[PROVIDED MATERIAL — start]

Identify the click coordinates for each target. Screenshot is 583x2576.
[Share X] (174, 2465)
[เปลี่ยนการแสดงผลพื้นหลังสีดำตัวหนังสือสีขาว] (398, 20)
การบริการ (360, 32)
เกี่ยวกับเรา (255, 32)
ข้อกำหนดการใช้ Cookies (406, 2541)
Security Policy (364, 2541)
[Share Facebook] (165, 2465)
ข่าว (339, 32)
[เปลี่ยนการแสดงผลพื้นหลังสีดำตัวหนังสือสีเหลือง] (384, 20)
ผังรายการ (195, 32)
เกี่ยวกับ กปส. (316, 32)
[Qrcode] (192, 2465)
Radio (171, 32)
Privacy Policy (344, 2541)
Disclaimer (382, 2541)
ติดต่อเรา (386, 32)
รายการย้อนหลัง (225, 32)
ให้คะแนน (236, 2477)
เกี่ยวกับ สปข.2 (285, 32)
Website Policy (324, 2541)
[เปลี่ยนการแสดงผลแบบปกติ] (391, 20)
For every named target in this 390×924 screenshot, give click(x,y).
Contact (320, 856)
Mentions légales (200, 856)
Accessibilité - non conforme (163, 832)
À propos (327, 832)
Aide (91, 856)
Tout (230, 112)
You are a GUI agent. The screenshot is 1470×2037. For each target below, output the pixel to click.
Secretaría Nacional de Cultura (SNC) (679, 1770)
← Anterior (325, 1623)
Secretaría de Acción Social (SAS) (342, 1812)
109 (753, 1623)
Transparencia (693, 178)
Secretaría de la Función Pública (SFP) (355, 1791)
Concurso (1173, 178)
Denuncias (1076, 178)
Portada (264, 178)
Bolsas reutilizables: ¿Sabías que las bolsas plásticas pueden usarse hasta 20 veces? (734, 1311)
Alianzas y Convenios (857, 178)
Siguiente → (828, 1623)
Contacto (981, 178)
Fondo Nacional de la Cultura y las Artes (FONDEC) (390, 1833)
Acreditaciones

[PROVIDED MATERIAL — finish]

§ EXERCISE AIM: Working through the entries above, copy every line in which "Nacional" is found.

§ ANSWER BELOW:
Secretaría Nacional de Cultura (SNC) (679, 1770)
Fondo Nacional de la Cultura y las Artes (FONDEC) (390, 1833)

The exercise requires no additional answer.